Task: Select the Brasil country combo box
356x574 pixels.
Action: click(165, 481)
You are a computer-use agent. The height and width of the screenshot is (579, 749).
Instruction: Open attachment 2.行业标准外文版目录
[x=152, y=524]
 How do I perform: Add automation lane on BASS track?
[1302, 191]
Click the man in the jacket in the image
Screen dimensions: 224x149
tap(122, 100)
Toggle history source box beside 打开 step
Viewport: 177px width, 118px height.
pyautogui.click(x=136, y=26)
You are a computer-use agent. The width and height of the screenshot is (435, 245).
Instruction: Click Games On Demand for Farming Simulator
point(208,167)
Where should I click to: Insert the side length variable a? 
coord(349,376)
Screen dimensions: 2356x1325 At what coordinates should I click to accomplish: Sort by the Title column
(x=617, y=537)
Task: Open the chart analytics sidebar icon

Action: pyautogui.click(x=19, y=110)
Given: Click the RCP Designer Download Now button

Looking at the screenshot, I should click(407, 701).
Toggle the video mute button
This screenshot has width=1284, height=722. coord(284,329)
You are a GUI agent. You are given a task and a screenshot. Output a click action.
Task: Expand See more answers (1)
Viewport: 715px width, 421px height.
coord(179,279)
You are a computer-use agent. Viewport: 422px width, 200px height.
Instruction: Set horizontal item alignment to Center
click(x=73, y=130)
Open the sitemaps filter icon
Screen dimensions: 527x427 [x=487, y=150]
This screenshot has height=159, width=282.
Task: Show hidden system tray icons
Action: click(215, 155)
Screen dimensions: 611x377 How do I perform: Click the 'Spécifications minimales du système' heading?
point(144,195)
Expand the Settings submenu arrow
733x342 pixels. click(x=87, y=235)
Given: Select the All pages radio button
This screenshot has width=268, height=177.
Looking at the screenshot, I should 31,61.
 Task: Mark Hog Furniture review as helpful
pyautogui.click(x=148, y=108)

◆ **WHAT YOU WILL DO**: Return each line from the entries above that contains the word "agent".

◆ **PROBLEM SOLUTION**:
You are a computer-use agent. The height and width of the screenshot is (579, 749).
You are a computer-use agent. The width and height of the screenshot is (435, 245).
You are a GUI agent. You are given a task and a screenshot. Output a click action.
You are a computer-use agent. Viewport: 422px width, 200px height.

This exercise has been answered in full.